■ WORK REQUEST: Provide the data again in its entirety, exactly as given.

============

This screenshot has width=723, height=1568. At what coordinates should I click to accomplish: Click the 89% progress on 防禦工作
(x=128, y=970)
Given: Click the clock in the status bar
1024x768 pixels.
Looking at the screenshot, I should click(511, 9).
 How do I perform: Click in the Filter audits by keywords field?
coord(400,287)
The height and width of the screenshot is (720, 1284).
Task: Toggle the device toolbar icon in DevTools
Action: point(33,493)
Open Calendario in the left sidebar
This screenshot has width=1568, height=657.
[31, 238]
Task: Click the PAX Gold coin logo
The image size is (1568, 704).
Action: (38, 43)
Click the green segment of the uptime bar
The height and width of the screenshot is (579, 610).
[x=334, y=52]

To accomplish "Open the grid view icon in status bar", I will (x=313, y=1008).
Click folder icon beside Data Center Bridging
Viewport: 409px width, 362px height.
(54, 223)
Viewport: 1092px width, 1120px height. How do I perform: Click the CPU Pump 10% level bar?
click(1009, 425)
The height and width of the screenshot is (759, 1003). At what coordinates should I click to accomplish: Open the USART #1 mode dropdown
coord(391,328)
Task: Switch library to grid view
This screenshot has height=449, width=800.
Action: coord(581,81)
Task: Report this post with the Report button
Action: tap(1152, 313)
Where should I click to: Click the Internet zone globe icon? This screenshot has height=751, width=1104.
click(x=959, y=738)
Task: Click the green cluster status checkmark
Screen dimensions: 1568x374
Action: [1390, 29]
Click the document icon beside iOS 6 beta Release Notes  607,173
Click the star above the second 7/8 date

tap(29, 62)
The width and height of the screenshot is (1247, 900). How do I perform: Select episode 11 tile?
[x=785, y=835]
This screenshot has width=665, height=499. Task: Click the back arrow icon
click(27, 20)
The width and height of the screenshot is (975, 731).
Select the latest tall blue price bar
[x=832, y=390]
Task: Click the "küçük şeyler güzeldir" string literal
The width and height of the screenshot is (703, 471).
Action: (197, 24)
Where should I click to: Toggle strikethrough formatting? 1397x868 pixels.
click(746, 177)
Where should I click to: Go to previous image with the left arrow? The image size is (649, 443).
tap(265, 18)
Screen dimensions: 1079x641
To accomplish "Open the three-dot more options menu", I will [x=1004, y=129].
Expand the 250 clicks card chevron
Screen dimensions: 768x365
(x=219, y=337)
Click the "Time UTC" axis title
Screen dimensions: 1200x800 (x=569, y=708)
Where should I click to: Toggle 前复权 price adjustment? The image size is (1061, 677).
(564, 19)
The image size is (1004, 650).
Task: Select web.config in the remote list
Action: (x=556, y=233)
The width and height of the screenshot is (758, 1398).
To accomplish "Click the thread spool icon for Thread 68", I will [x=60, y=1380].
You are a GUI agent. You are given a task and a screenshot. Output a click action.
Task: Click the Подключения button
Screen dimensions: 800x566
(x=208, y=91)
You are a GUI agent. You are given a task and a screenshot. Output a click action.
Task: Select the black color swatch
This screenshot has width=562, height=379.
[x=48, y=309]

============

■ RESPONSE BOX:
This screenshot has width=723, height=1568. At what coordinates should I click to accomplish: Click the 89% progress on 防禦工作
(x=128, y=970)
Given: Click the clock in the status bar
1024x768 pixels.
Looking at the screenshot, I should click(511, 9).
 How do I perform: Click in the Filter audits by keywords field?
coord(400,287)
The height and width of the screenshot is (720, 1284).
Task: Toggle the device toolbar icon in DevTools
Action: point(33,493)
Open Calendario in the left sidebar
This screenshot has width=1568, height=657.
[31, 238]
Task: Click the PAX Gold coin logo
The image size is (1568, 704).
Action: (38, 43)
Click the green segment of the uptime bar
The height and width of the screenshot is (579, 610).
[x=334, y=52]

To accomplish "Open the grid view icon in status bar", I will (x=313, y=1008).
Click folder icon beside Data Center Bridging
Viewport: 409px width, 362px height.
(54, 223)
Viewport: 1092px width, 1120px height. How do I perform: Click the CPU Pump 10% level bar?
click(1009, 425)
The height and width of the screenshot is (759, 1003). At what coordinates should I click to accomplish: Open the USART #1 mode dropdown
coord(391,328)
Task: Switch library to grid view
This screenshot has height=449, width=800.
Action: coord(581,81)
Task: Report this post with the Report button
Action: tap(1152, 313)
Where should I click to: Click the Internet zone globe icon? This screenshot has height=751, width=1104.
click(x=959, y=738)
Task: Click the green cluster status checkmark
Screen dimensions: 1568x374
Action: [1390, 29]
Click the document icon beside iOS 6 beta Release Notes  607,173
Click the star above the second 7/8 date

tap(29, 62)
The width and height of the screenshot is (1247, 900). How do I perform: Select episode 11 tile?
[x=785, y=835]
This screenshot has width=665, height=499. Task: Click the back arrow icon
click(27, 20)
The width and height of the screenshot is (975, 731).
Select the latest tall blue price bar
[x=832, y=390]
Task: Click the "küçük şeyler güzeldir" string literal
The width and height of the screenshot is (703, 471).
Action: (197, 24)
Where should I click to: Toggle strikethrough formatting? 1397x868 pixels.
click(746, 177)
Where should I click to: Go to previous image with the left arrow? The image size is (649, 443).
tap(265, 18)
Screen dimensions: 1079x641
To accomplish "Open the three-dot more options menu", I will [x=1004, y=129].
Expand the 250 clicks card chevron
Screen dimensions: 768x365
(x=219, y=337)
Click the "Time UTC" axis title
Screen dimensions: 1200x800 (x=569, y=708)
Where should I click to: Toggle 前复权 price adjustment? The image size is (1061, 677).
(564, 19)
The image size is (1004, 650).
Task: Select web.config in the remote list
Action: (x=556, y=233)
The width and height of the screenshot is (758, 1398).
To accomplish "Click the thread spool icon for Thread 68", I will [x=60, y=1380].
You are a GUI agent. You are given a task and a screenshot. Output a click action.
Task: Click the Подключения button
Screen dimensions: 800x566
(x=208, y=91)
You are a GUI agent. You are given a task and a screenshot. Output a click action.
Task: Select the black color swatch
This screenshot has width=562, height=379.
[x=48, y=309]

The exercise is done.